## Data shown
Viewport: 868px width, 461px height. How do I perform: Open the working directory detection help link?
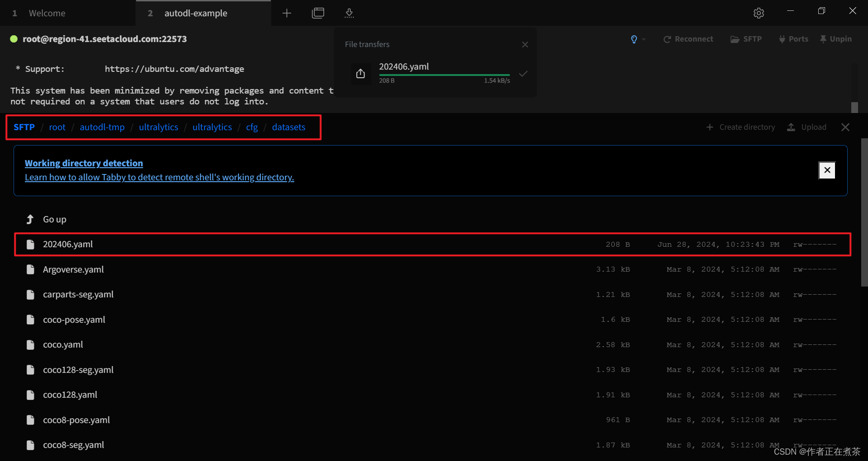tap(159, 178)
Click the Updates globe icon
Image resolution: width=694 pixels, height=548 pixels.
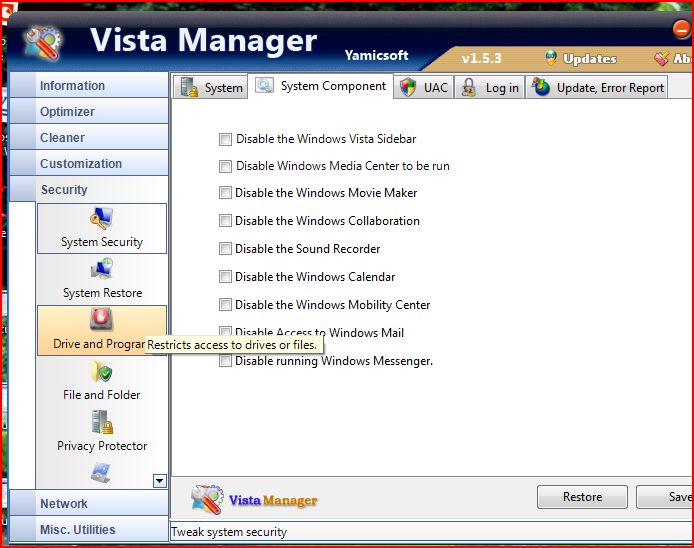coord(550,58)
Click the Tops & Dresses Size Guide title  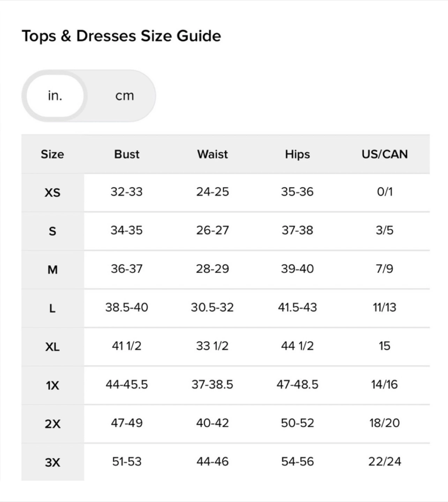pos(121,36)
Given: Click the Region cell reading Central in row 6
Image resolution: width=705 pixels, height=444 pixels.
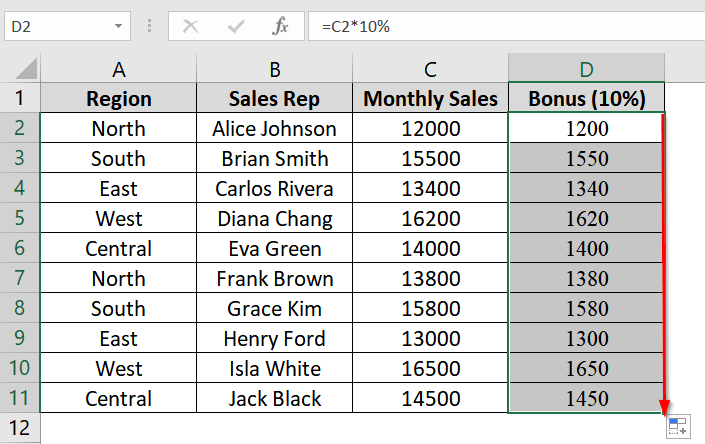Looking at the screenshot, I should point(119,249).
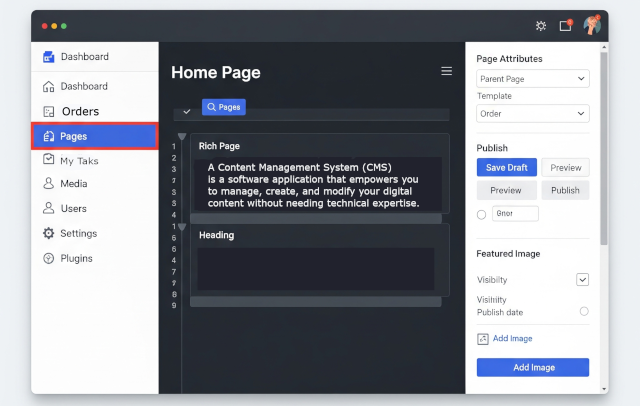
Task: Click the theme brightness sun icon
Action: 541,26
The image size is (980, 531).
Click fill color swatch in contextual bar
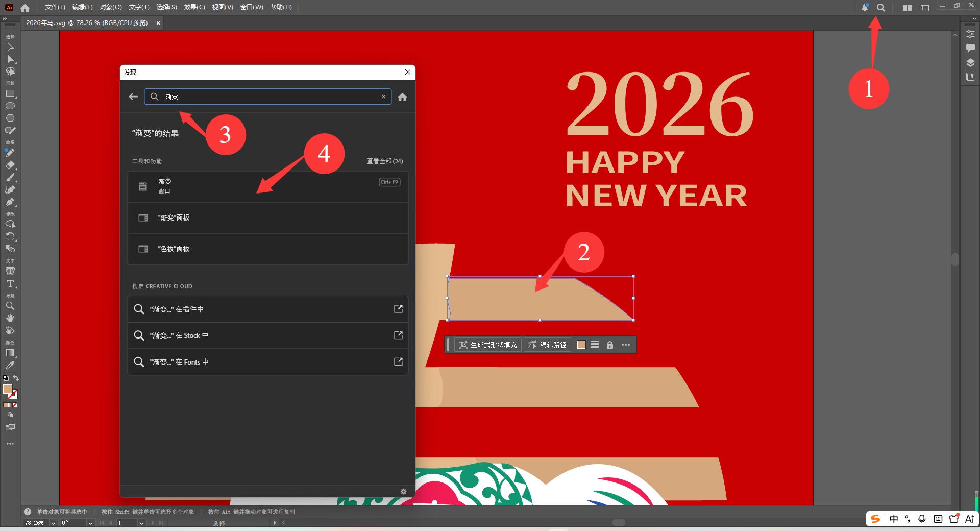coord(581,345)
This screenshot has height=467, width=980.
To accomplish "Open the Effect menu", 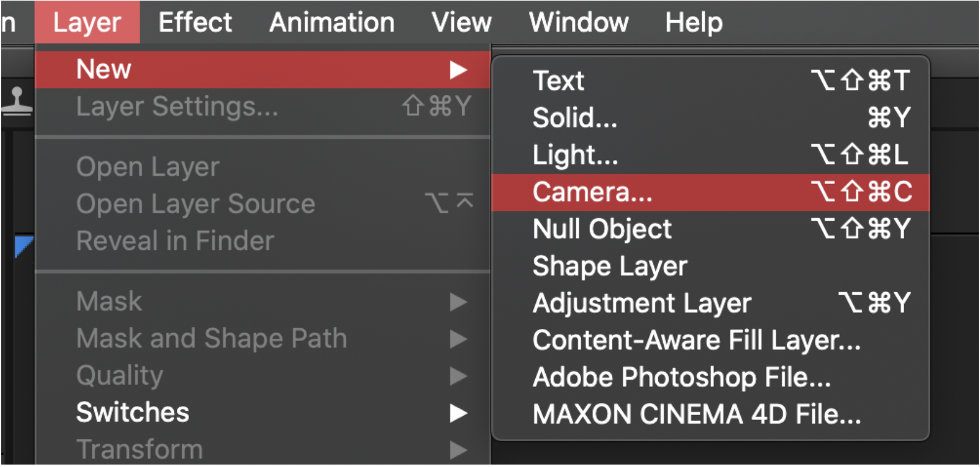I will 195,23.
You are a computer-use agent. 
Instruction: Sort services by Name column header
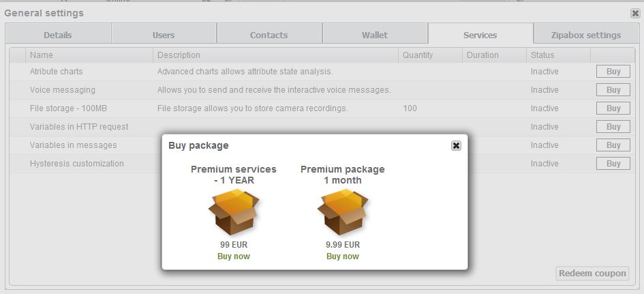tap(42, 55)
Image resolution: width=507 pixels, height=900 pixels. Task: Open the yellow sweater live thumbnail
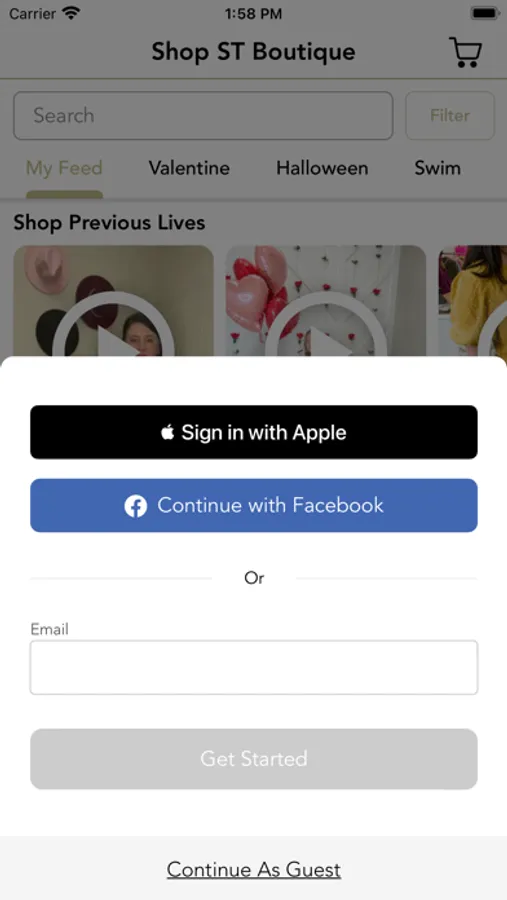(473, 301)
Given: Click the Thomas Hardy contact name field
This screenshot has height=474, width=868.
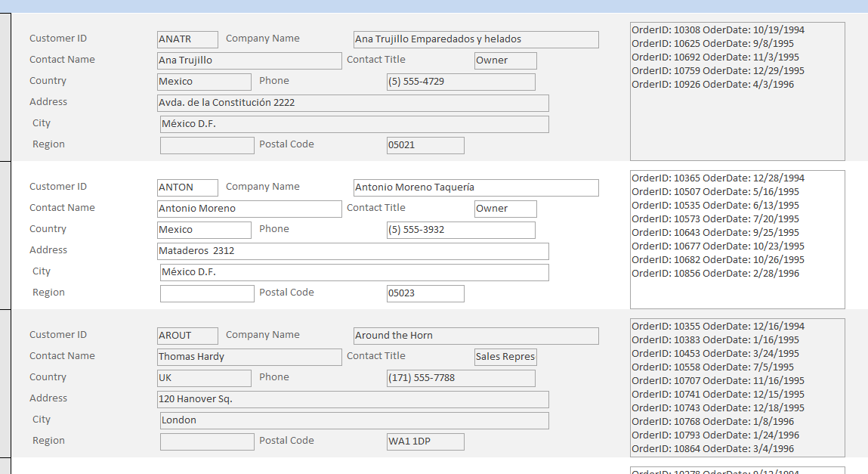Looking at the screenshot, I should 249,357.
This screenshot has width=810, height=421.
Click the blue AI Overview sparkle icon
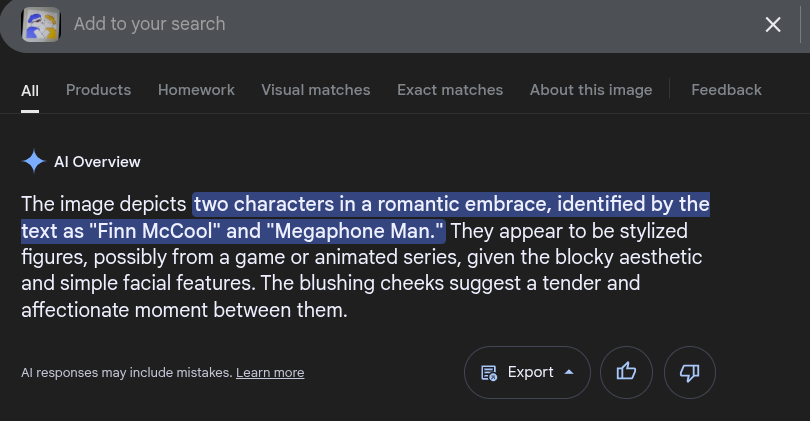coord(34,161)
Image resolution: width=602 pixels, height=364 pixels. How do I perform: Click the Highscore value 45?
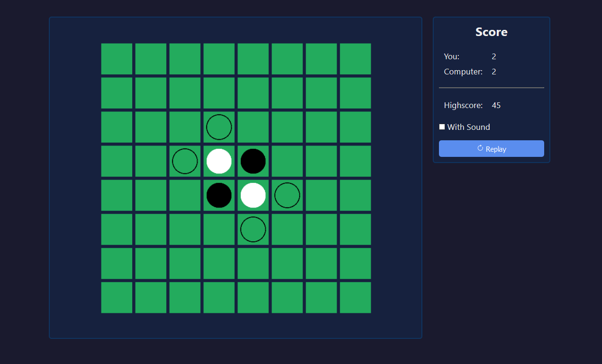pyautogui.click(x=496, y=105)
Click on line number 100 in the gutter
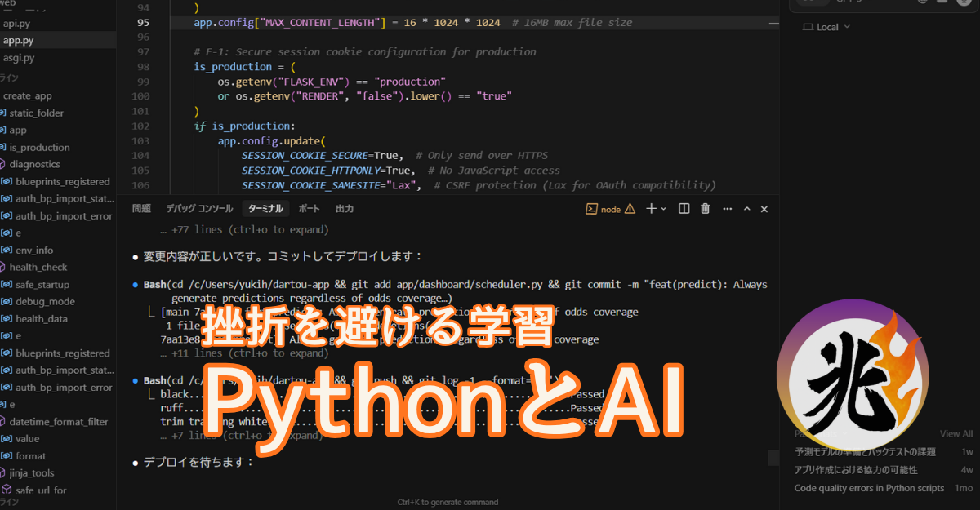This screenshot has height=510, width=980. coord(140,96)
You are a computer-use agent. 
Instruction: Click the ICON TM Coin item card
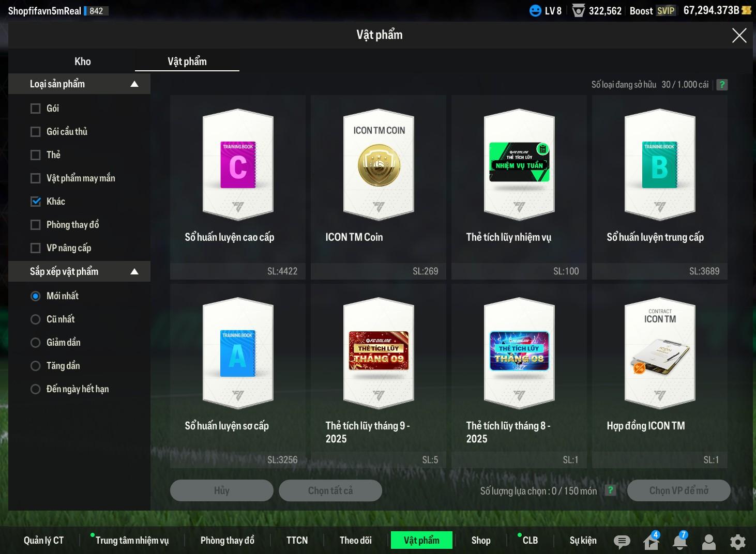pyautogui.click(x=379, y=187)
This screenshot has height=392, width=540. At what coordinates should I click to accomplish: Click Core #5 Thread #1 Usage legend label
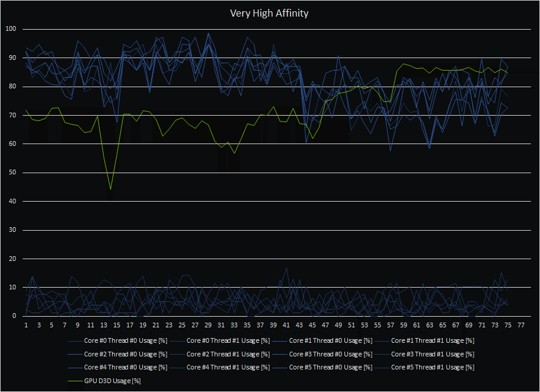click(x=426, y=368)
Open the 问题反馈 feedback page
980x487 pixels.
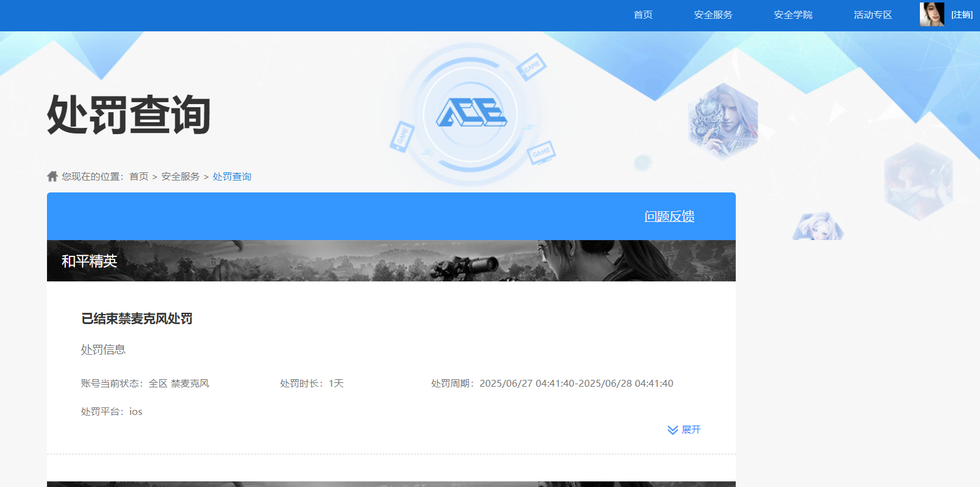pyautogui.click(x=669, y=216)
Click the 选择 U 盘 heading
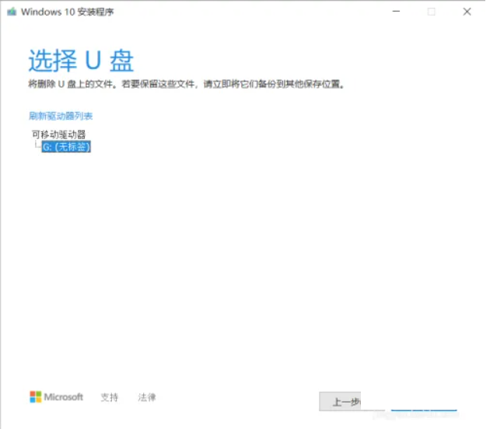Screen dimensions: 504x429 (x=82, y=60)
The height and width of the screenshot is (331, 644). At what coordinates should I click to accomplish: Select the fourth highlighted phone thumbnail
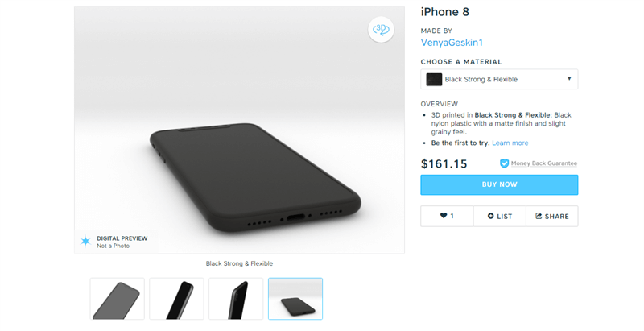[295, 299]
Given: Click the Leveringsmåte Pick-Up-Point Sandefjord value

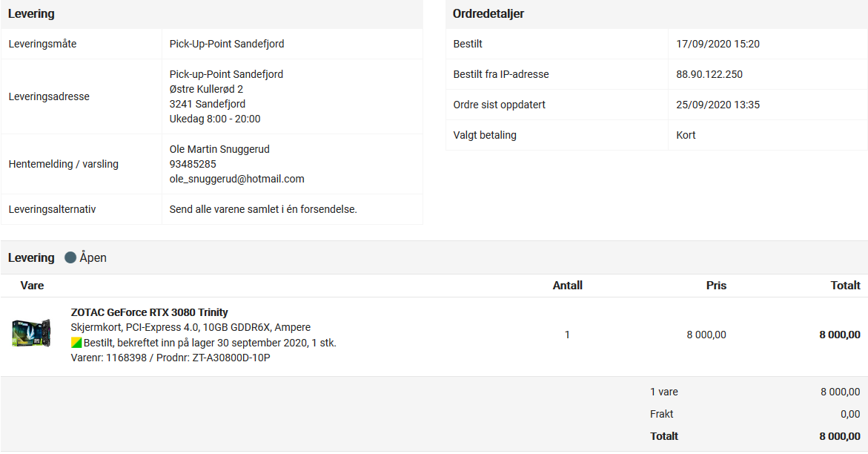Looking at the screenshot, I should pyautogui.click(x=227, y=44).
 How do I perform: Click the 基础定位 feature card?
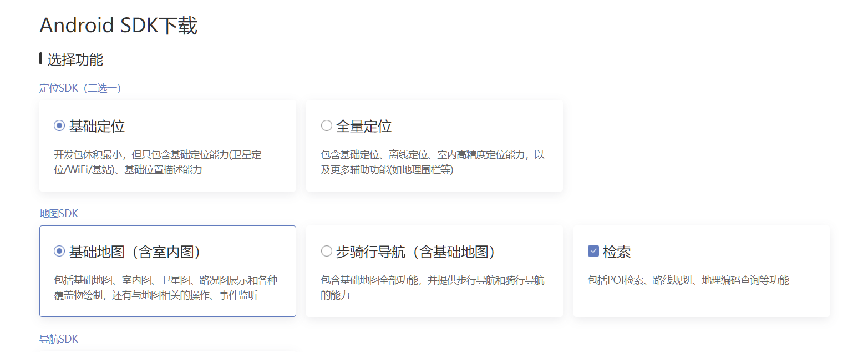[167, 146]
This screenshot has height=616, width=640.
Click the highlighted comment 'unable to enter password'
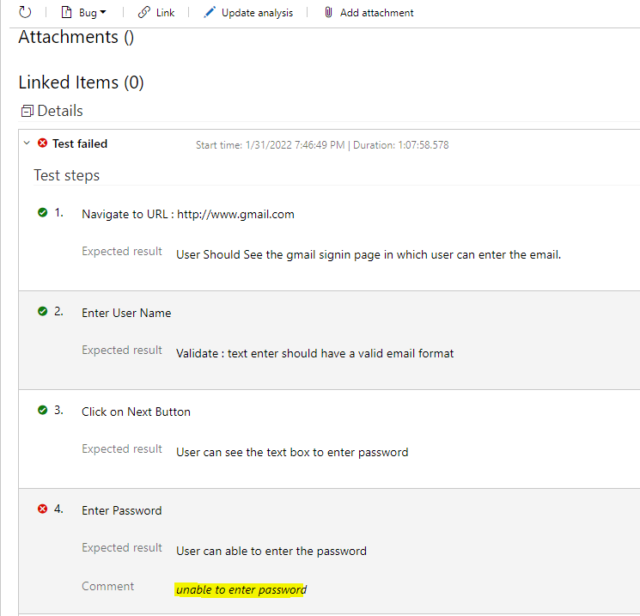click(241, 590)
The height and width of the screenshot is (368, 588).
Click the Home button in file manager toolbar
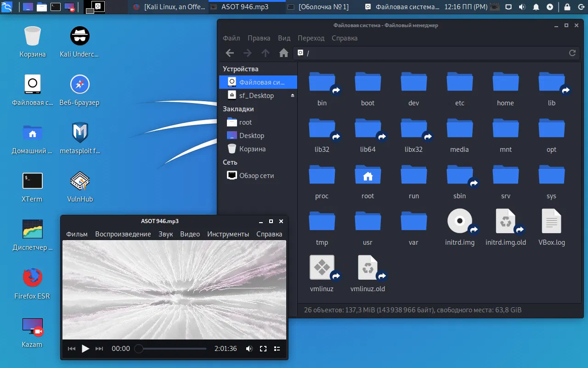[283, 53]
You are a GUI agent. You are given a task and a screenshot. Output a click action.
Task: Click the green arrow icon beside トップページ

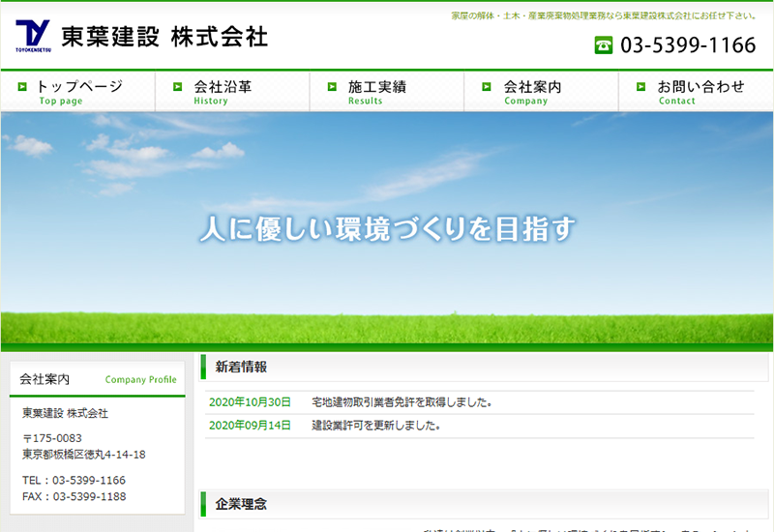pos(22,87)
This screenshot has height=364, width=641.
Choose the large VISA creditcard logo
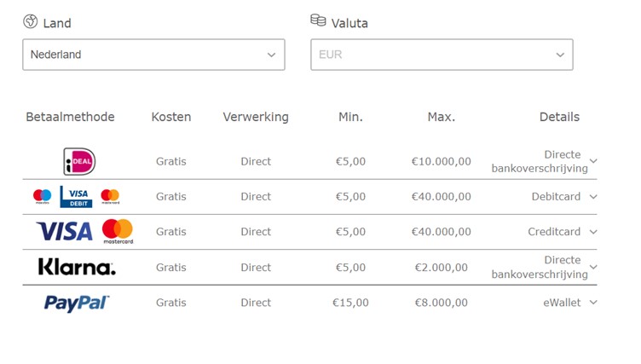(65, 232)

## Work to complete
Please print the span that begins at the line holding "This screenshot has height=364, width=641." and ends at the last line of the data, both ends included, with no pictures.

## Response area
This screenshot has height=364, width=641.
Choose the large VISA creditcard logo
(65, 232)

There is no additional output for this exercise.